Any help much appreciated.
EDIT:
A small sample of actual data records:
sample1.txt, a good record:
materiale_id,dk5,description,creator,subject-phrase,title,type
125030-katalog:000000003,[78.793],Privatoptagelse. - Liveoptagelse,Frederik Lundin,,Koncert i Copenhagen Jazz House den 26.1.1995,music
> fread("sample1.txt", sep=",")
materiale_id dk5 description creator subject-phrase
1: 125030-katalog:000000003 [78.793] Privatoptagelse. - Liveoptagelse Frederik Lundin NA
title type
1: Koncert i Copenhagen Jazz House den 26.1.1995 music
sample2.txt, a good and a bad record:
materiale_id,dk5,description,creator,subject-phrase,title,type
125030-katalog:000000003,[78.793],Privatoptagelse. - Liveoptagelse,Frederik Lundin,,Koncert i Copenhagen Jazz House den 26.1.1995,music
150012-leksikon:100019,,"Databehandling vedrører rutiner og procedurer for datarepræsentation, lagring af data, overførsel af data mellem forskellige instanser eller brugere af data, beregninger eller andre operationer udført med...",,"[""Informatik"",""it"",""It, teknik og naturvidenskab"",""leksikonartikel"",""Software, programmering, internet og webkommunikation""]",it - elementer i databehandling,article
> fread("sample2.txt", sep=",")
Empty data.table (0 rows) of 11 cols: 150012-leksikon:100019,V2,Databehandling vedrører rutiner og procedurer for datarepræsentation, lagring af data, overførsel af data mellem forskellige instanser eller brugere af data, beregninger eller andre operationer udført med...,V4,[""Informatik","it"...
EDIT 2:
Updating to R version 3.2.3 and data.table 1.9.6. helps on the above, but creates issues with other records:
sample3.txt, a good and a bad record:
materiale_id,dk5,description,creator,subject-phrase,title,type
125030-katalog:000236595,,,Red Tampa Solist prf,"[""Tom"",""Georgia"",""1929-1930""]","Georgia Tom, 1929-1930",music
125030-katalog:000236596,,,Jane Lucas (Solist),"[""1928-1931"",""Tom,\""The"",""Georgia"",""Accompanist""]","Georgia Tom,""The Accompanist"" (1928-1931)",music
> s3 <- fread("sample3.txt", sep=",")
Error in fread("sample3.txt", sep = ",") :
Expecting 7 cols, but line 3 contains text after processing all cols. It is very likely that this is due to one or more fields having embedded sep=',' and/or (unescaped) '\n' characters within unbalanced unescaped quotes. fread cannot handle such ambiguous cases and those lines may not have been read in as expected. Please read the section on quotes in ?fread.
EDIT 3:
Updating to the development version 1.9.7 of data tables breaks fread()
altogether:
> s3 <- fread("sample3.txt", sep=",")
Error in fread("sample3.txt", sep = ",") :
showProgress is not type integer but type 'logical'. Please report.
EDIT 4:
It seems that the problem in my file occurs when records contain the string \\"

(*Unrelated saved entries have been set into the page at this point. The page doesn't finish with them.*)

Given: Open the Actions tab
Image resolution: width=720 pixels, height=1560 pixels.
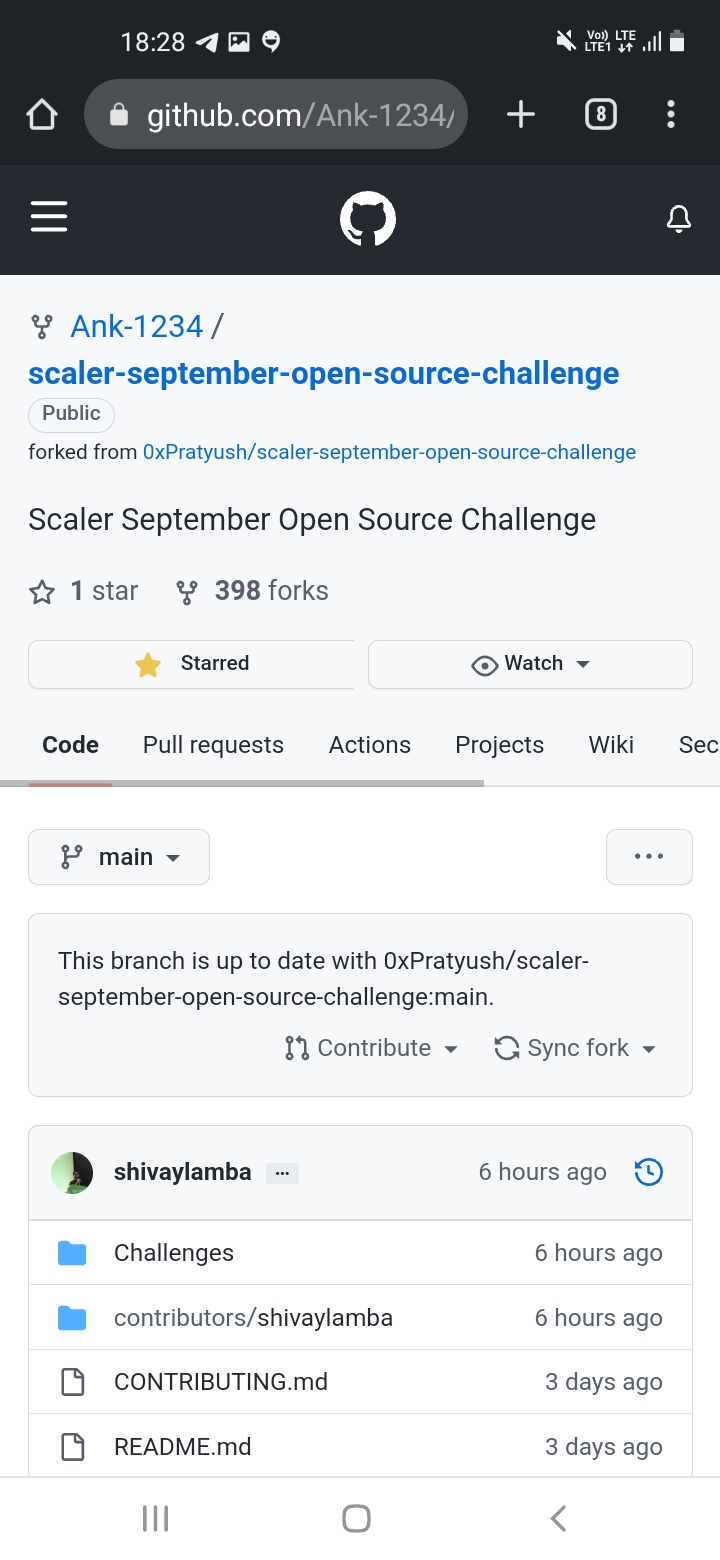Looking at the screenshot, I should pyautogui.click(x=369, y=744).
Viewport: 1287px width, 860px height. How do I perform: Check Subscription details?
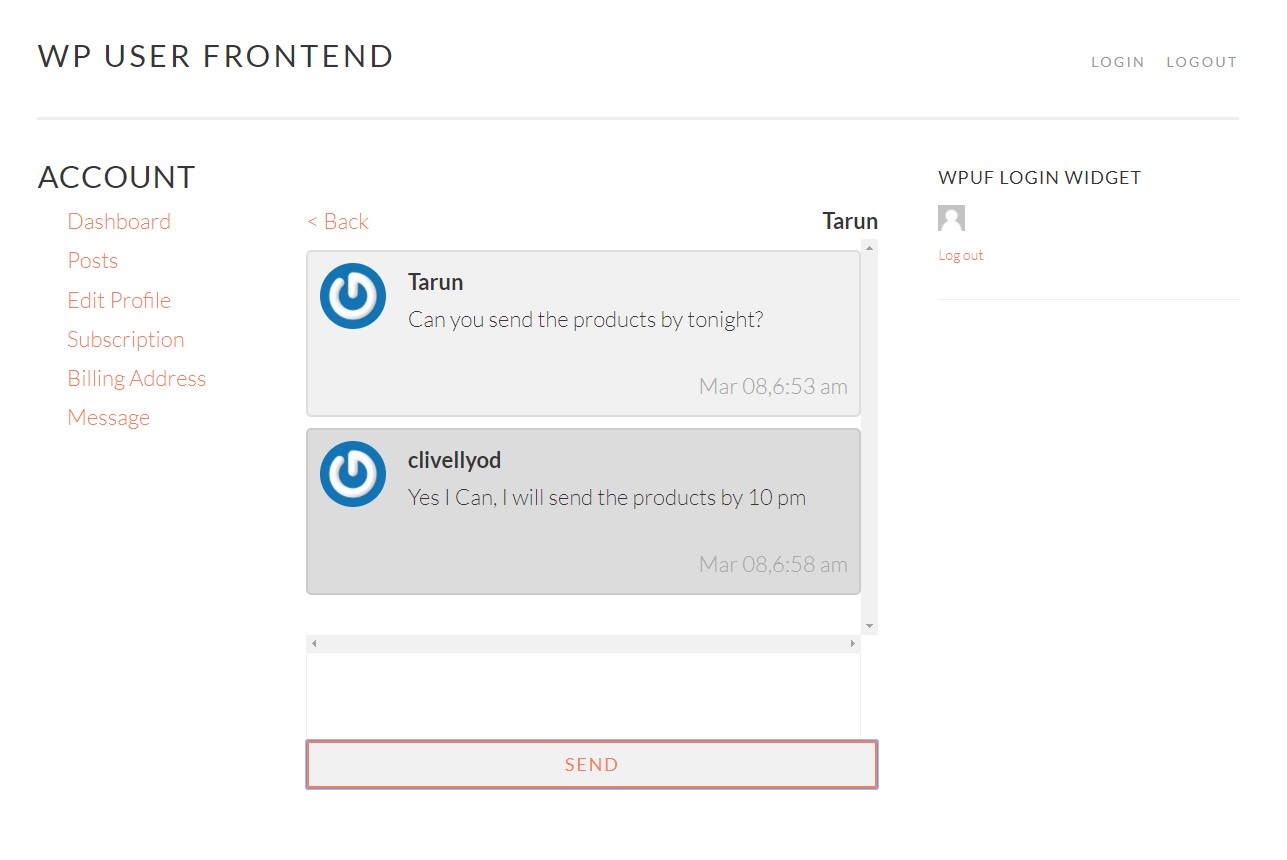point(126,339)
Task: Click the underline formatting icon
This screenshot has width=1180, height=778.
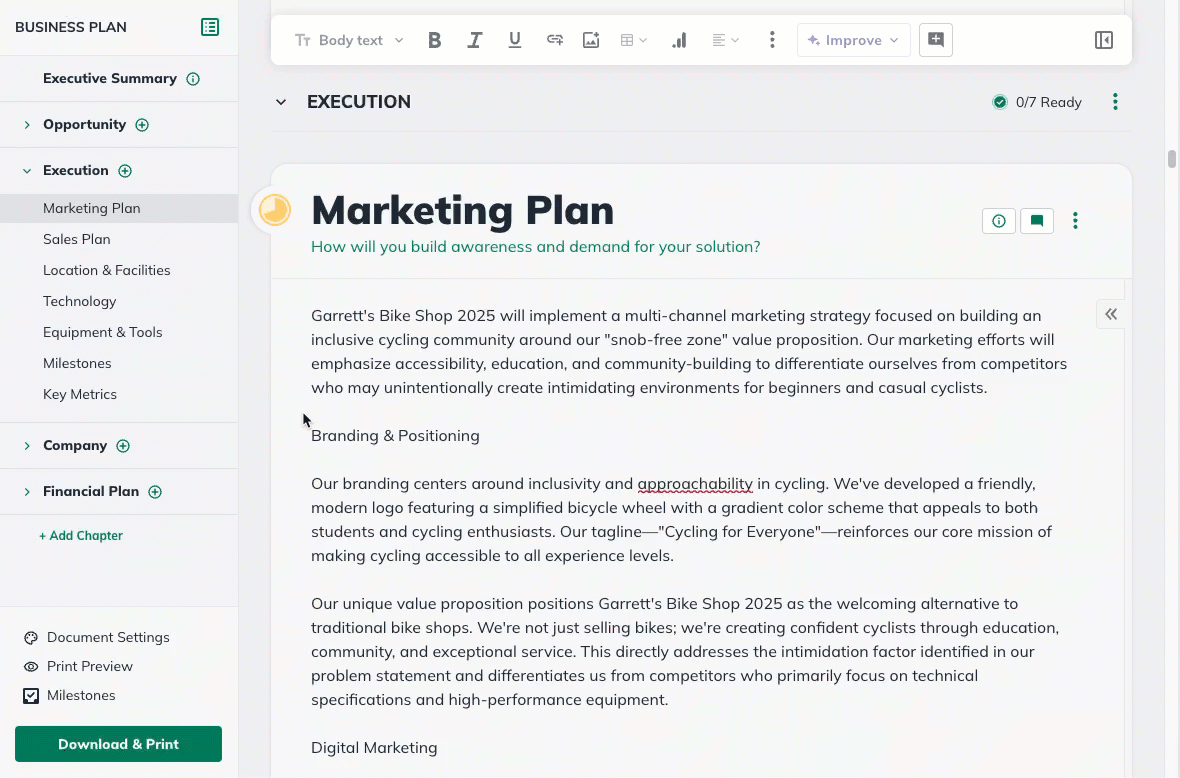Action: (515, 40)
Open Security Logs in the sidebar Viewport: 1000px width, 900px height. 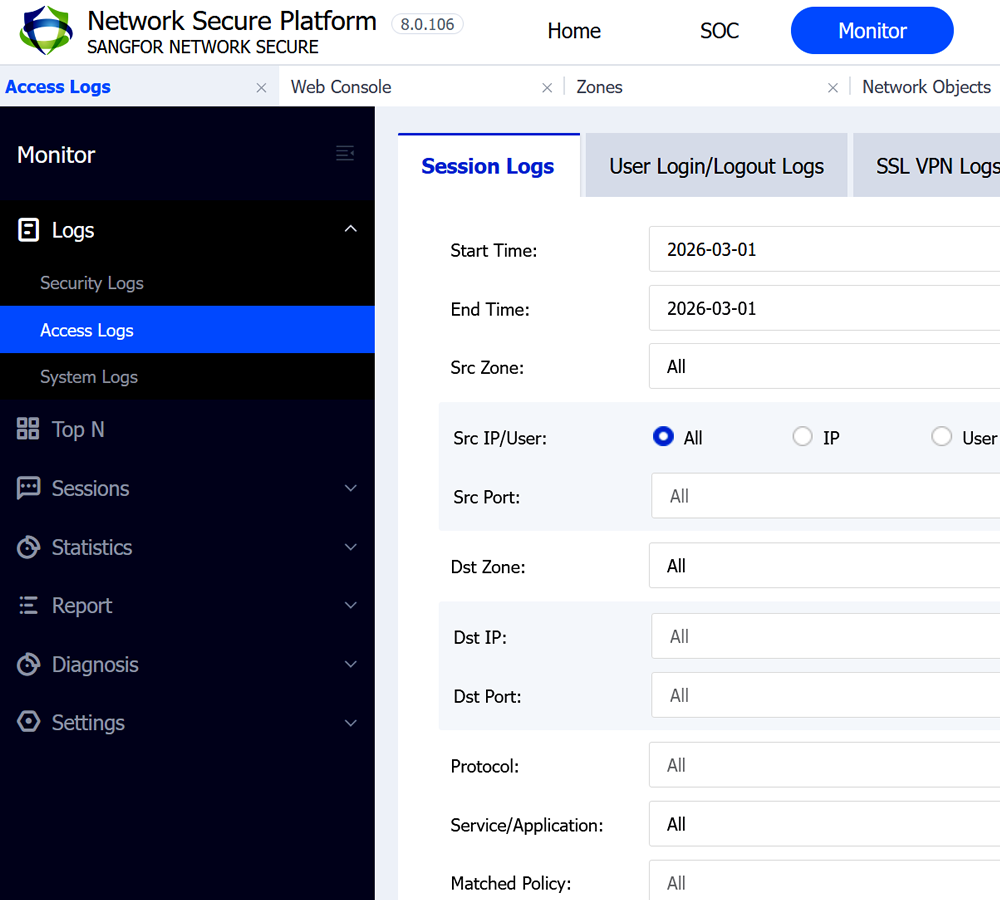pos(92,283)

(litteraly, not regular expression). Apparently, there's one backslash too many, causing fread()
to misinterpret a double quote as the end of a string, where it should have been taken litteraly.
My best solutions so far is to do this:
m1 <- readLines("data.csv", encoding="UTF-8")
m2 <- gsub("\\\\\"", "\\\"", m1)
writeLines(m2, "data_new.csv", useBytes = TRUE)
m3 <- fread("data_new.csv", encoding="UTF-8", sep=",")
That seems to work.
I don't understand this 100% though, so any clarifications are more than welcome.
Single quotes need to be escaped by backslash in single-quoted strings, and double quotes in double-quoted strings. Alternative forms for the last two are '\u{nnnn}' and '\U{nnnnnnnn}'.
To check if the string has double quotes you can use: text_line. Contains("\""); Here \" will escape the double-quote.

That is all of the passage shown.